SÃO PAULO, SP (FOLHAPRESS) – Os 200 anos de “Frankenstein ou o Prometeu Moderno”, obra que inaugurou a ficção científica na literatura, foram lembrados de forma bastante modesta no meio cultural.

O principal filme ligado à história a chegar ao circuito em 2018, “Mary Shelley” não escapa do clima de certa frustração entre os entusiastas da criatura trazida à vida pelo médico ítalo-suíço Victor Frankenstein.

Pena, pois as premissas eram ótimas. A começar pela personagem-título, Mary Wollstonecraft Shelley, cuja história de agruras desembocou na gestação literária do monstro que só tem no conde Drácula par no imaginário fantástico mundial.

Foram escaladas para contar sua história com uma pegada feminista Haifaa al-Mansour, a primeira cineasta a filmar na sua Arábia Saudita natal (o celebrado “O Sonho de Wadjda”, de 2012), e a roteirista australiana Emma Jensen.

A isso somam-se uma excelente ambientação evocando o gótico, com o “ano sem verão” europeu de 1816 (cortesia de uma erupção vulcânica na Indonésia) decantado numa paleta de cinzas e marrons, e vários bons atores –a começar por Elle Fanning, transportando angústia delicadamente ao papel principal.

Fanning conduz a saga de Mary Shelley de filha de uma importante feminista “avant la lettre”, que morreu no seu parto, a autora de um clássico e contestadora das regras sociais machistas vigentes.

Mary morava com o pai, um importante editor e livreiro, e acabou mandada para a lúgubre Escócia para ficar longe da madrasta.

Conhece e se apaixona, aos 16, pelo poeta Percy Shelley, cinco anos mais velho. Ele é um escroque romântico típico, que omite ter mulher e filhos à pretendida.

A dança dos dois personagens, que acabam casados, é o ponto mais baixo do filme, dada a atuação exagerada de Douglas Booth como Shelley e o tom de folhetim da trama: escândalos familiares, fuga de casa, dramalhões.

Isso não é ajudado pelos atores que orbitam Fanning, com exceção de Bel Powley, deliciosamente lasciva e frágil como a meia-irmã de Mary, Claire. Ela se joga nos braços de outro clichê da época, lorde Byron, vivido de forma histriônica por Tom Sturridge.

Ele será, a certa altura, o anfitrião de um dos grandes eventos culturais da história ocidental moderna: a temporada que o casal Shelley, Claire, Byron e o médico John Polidori (Ben Hardy) ficaram trancados numa vila à beira do lago Genebra em 1818.

Com o clima péssimo e sombrio, além da luxúria e da inebriamento de parte do grupo, os presentes se entretêm lendo contos de fantasmas –uma paixão de Mary.
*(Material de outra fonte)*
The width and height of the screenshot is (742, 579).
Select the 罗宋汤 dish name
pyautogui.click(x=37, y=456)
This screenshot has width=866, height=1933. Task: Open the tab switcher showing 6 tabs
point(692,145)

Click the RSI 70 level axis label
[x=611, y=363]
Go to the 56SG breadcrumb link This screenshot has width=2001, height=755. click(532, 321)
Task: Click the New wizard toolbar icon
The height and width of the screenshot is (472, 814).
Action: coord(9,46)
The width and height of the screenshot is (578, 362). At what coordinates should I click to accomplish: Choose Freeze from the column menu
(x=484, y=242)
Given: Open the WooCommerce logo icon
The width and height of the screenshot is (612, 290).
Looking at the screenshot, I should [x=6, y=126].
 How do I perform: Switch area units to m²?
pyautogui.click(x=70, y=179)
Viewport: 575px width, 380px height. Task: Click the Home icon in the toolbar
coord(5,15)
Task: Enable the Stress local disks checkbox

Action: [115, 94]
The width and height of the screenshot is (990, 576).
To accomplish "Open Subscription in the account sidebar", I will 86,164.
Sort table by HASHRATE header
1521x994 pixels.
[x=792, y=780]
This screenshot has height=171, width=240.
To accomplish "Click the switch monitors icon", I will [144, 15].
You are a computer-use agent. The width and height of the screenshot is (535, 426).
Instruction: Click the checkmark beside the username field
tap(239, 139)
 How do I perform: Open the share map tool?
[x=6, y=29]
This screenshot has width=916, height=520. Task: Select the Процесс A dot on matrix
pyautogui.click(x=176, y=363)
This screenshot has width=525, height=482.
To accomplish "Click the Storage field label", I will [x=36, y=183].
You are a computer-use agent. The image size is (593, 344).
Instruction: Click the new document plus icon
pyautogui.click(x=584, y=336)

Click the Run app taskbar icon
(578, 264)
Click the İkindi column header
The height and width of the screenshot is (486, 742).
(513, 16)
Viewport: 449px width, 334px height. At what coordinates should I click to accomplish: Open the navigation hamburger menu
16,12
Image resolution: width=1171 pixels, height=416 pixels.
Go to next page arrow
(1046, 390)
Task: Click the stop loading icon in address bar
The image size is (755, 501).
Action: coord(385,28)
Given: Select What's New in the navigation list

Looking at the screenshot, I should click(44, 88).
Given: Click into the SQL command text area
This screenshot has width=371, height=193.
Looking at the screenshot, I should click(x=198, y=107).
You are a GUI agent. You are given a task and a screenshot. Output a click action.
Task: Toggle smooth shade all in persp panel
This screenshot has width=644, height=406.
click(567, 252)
Numa noite, Byron então lança o desafio: quem conseguiria criar a mais assustadora história de terror? Desse evento nasceram tanto “Frankenstein” quanto “O Vampiro”, de Polidori, o primeiro romance moderno do tema, antecessor de “Drácula” em 79 anos.

Os eventos são descritos burocraticamente. Na mão de um diretor inventivo como o britânico Ken Russel, só esse episódio rendeu um filme lisérgico, “Gothic” (1986). Aqui, apenas o sofrimento de Mary entre os homens disfuncionais que a cercam interessa.

A opção é lógica e condizente com a proposta do filme, mas também uma armadilha. Mary tem sua capacidade intelectual de certa forma encerrada na persona “mulher sofrida”, enquanto “Frankenstein” traz um atualíssimo escopo de especulação filosófica sobre o papel da ciência e os decorrentes conflitos éticos.

Não que as barreiras às mulheres não fossem ainda maiores do que as atuais. Sem encontrar editor, o texto só veio à luz quando o renomado Shelley escreveu o prefácio e a autoria permaneceu anônima.

Isso deu curso à versão de que ele seria o real criador da obra. Foram precisos anos para o próprio Shelley e o pai de Mary mudassem isso, revelando a verdade.

Com tanta matéria-prima de qualidade à mão, Al-Mansour poderia ter montado sua criatura com um pouco mais de criatividade. E usado um pouco mais de faíscas na hora de trazê-la à vida.

‘Mary Shelley’

Reino Unido, Luxemburgo, EUA, 2017.

Direção: Haifaa Al-Mansour.

Elenco: Ben Hardy, Elle Fanning, Bel Powley.